**Problem statement**
Using the records below, repeat exactly the lines from the one holding "[Podivné návyky vysoce" through the one holding "[10 zaměstnání, při", both ends included, and no others.

*** Opening of Material provided ***

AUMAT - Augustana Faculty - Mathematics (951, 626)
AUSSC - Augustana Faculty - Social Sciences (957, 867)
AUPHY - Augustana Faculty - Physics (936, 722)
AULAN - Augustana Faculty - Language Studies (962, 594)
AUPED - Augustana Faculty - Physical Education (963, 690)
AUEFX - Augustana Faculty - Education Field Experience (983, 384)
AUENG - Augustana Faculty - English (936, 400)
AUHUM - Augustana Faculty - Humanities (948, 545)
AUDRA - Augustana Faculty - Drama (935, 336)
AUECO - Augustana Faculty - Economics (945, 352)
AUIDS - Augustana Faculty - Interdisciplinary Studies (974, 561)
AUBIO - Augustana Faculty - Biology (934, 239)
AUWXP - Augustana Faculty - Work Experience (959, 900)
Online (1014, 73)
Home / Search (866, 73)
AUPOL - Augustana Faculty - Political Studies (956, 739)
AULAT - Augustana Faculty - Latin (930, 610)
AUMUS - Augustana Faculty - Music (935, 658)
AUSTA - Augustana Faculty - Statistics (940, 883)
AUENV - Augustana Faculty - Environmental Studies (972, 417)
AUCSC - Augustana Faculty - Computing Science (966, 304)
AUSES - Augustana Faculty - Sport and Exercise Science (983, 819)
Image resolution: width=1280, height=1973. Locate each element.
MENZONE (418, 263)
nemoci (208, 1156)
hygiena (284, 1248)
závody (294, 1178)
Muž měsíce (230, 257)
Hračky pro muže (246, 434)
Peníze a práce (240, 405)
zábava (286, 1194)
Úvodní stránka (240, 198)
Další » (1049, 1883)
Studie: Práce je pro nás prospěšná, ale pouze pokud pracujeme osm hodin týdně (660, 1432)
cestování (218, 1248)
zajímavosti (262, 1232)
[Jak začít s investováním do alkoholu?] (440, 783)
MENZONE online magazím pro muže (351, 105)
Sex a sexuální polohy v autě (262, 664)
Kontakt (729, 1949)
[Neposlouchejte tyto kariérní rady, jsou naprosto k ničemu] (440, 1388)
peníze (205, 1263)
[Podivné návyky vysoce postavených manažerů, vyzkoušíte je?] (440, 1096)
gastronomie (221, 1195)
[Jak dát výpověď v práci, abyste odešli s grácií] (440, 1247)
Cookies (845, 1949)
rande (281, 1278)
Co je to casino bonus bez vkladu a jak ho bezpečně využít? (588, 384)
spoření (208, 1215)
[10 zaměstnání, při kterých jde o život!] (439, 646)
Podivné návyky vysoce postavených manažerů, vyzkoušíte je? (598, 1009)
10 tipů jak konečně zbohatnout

*** Close of Material provided ***

**Answer**
[Podivné návyky vysoce postavených manažerů, vyzkoušíte je?] (440, 1096)
gastronomie (221, 1195)
[Jak dát výpověď v práci, abyste odešli s grácií] (440, 1247)
Cookies (845, 1949)
rande (281, 1278)
Co je to casino bonus bez vkladu a jak ho bezpečně využít? (588, 384)
spoření (208, 1215)
[10 zaměstnání, při kterých jde o život!] (439, 646)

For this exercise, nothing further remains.